Outlier or gold nugget? To reduce risk, ensure two (or more) UX research methods derive the same results.
Tackle research questions using multiple perspectives and methods.
TYPE: Attitudinal or Behavioral
Attitudinal research helps you understand how customers FEEL about a problem, solution, or experience.
Examples: Social Listening, Text Mining, Collage Study
Behavioral research helps you understand how customers ACT. What, where, when, and how do customers behave?

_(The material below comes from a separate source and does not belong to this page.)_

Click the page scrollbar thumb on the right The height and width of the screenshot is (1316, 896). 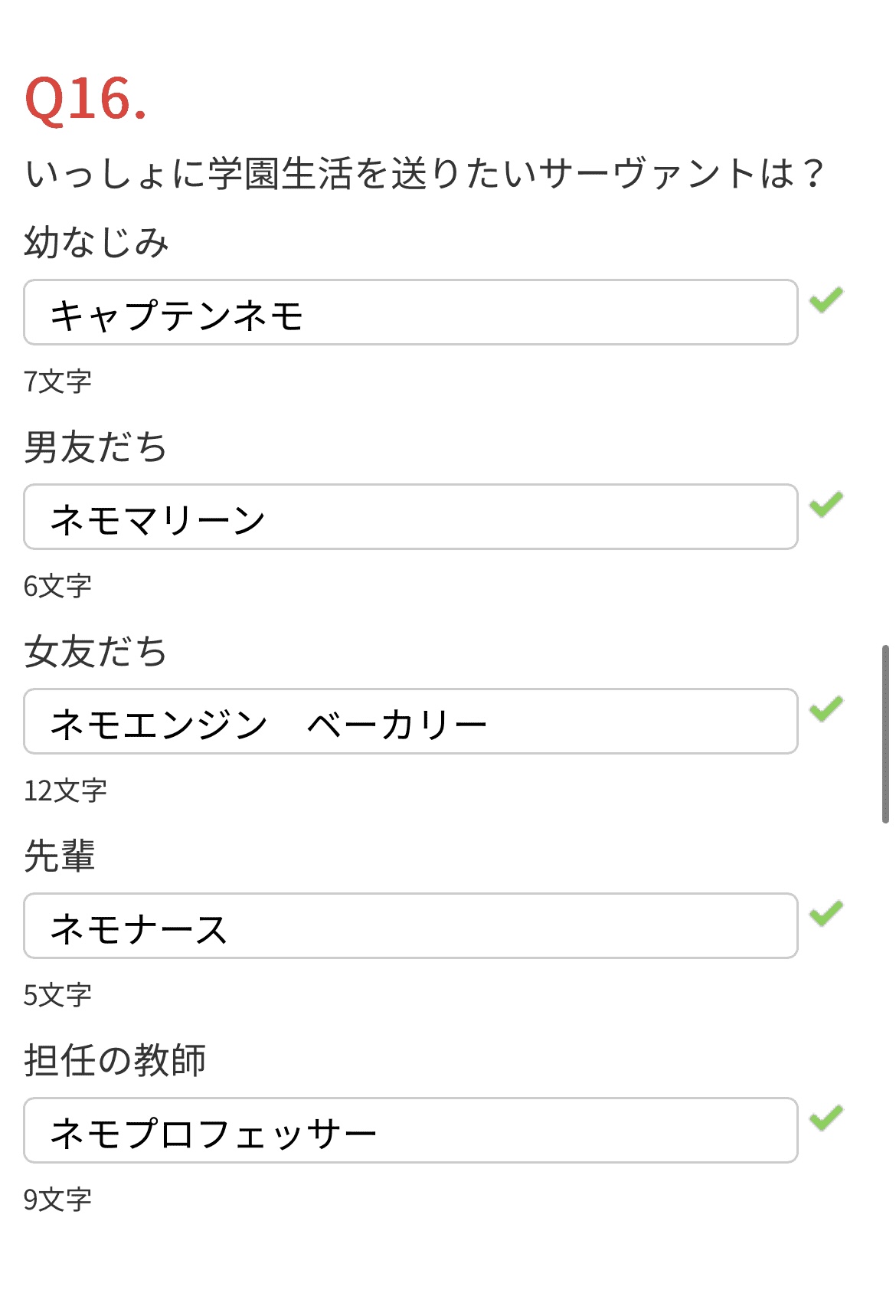885,733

Examples: Tree Test, Usability Study, Scroll Map
ROLE: Self-Reported or Observational
In self-reported research, customers report their own attitudes or behaviors. Use caution when choosing self-reported research methods — especially when a question relies on a customer’s (often faulty) memory.
Examples: Survey, Customer Interview
In observational research, researchers see customer behaviors and attitudes first-hand. During usability testing, I can observe a customer’s frustrations just by their facial expressions and don’t need to rely only on what they say.
Examples: Heat Map, Usability Study, Contextual Inquiry
GOAL: Quantitative or Qualitative
Quantitative research answers “how many” or “how often.”
Examples: Survey, Web Analytics, Card Sort
Qualitative research is used to understand underlying reasons, opinions, or motivations. It answers “why” something happens.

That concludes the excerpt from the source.